The Third Wave (1938-1952)
During World War II, the city of Shanghai provided refuge to a third wave of Jews escaping from persecution in Europe. During this era, there was a great contrast between the stateless refugees who fled from war-torn Europe and the established Jewish entrepreneurs who were prospering in Shanghai. Now, the Sephardic and Russian business communities worked together to organize food, shelter and clothing for the European refugees.
From 1938 on, some 20,000 Jewish refugees from Germany and Austria escaped to Shanghai, the only place in the world that did not require a visa to enter. Among them was Michael Blumenthal, who later became U.S. Secretary of the Treasury in the Carter Administration, and the late Shaul Eisenberg, who founded and ran the Eisenberg Group of Compalnies in Israel.
Between 1939 and 1940, approximately 2,000 Polish Jews escaped to Shanghai, avoiding certain death. Among these, all the teachers and students of the Mir Ygshiva, some 400 in number, miraculously survived and continued their studies in the Beth Aharon Synagogue, the only place of worship with space enough to hold the entire Yeshiva. They escaped Poland through Vilna, obtained transit visas to Japan from Sugihara Chiune, the Japanese consul in Kovno, and finally made their way to Shanghai.

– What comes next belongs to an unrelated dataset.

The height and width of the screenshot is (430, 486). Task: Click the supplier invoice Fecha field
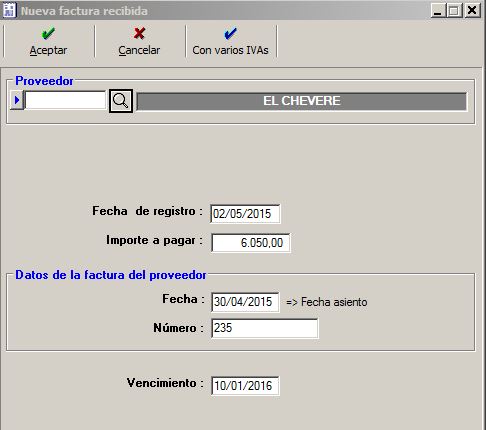245,302

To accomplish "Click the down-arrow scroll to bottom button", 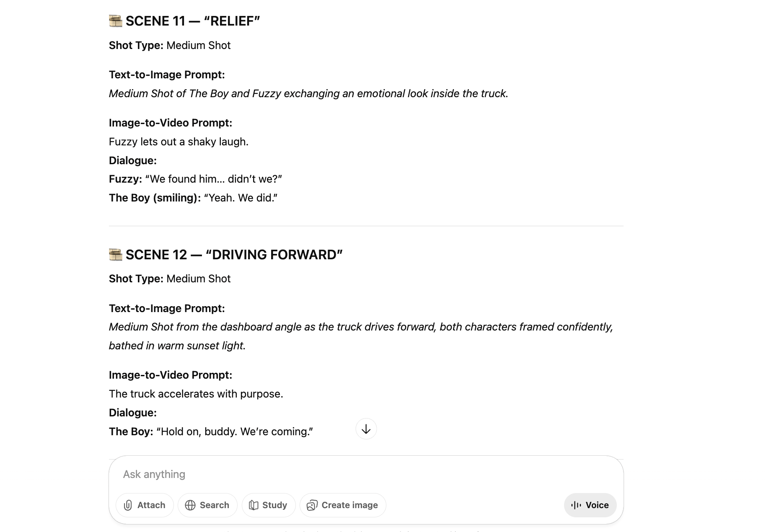I will (366, 429).
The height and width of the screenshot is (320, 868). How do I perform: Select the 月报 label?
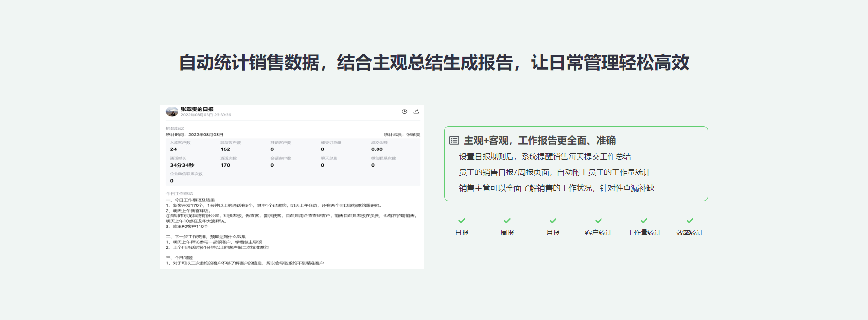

The Japanese invaded China in 1937, and later occupied the area around Shanghai. From December 1941 to 1945, the Japanese interned the population of Shanghai Jews who were citizens of Allied countries. "Stateless refugees" from Germany, Austria, or Poland were relocated to a ghetto in Hongkou ("Hong Kew"), while those from neutral countries like Iraq and Russia were left alone. Despite these difficult conditions, the Jewish community adapted to retain its culture, tradition and social lifestyle.
By the end of the war, Shanghai was home to approximately 24,000 Jews. After the end of the war in 1945 and with the founding of the People's Republic of China in 1949, the community dwindled, with many Jews emigrating to Israel, the United States, Australia and Hong Kong.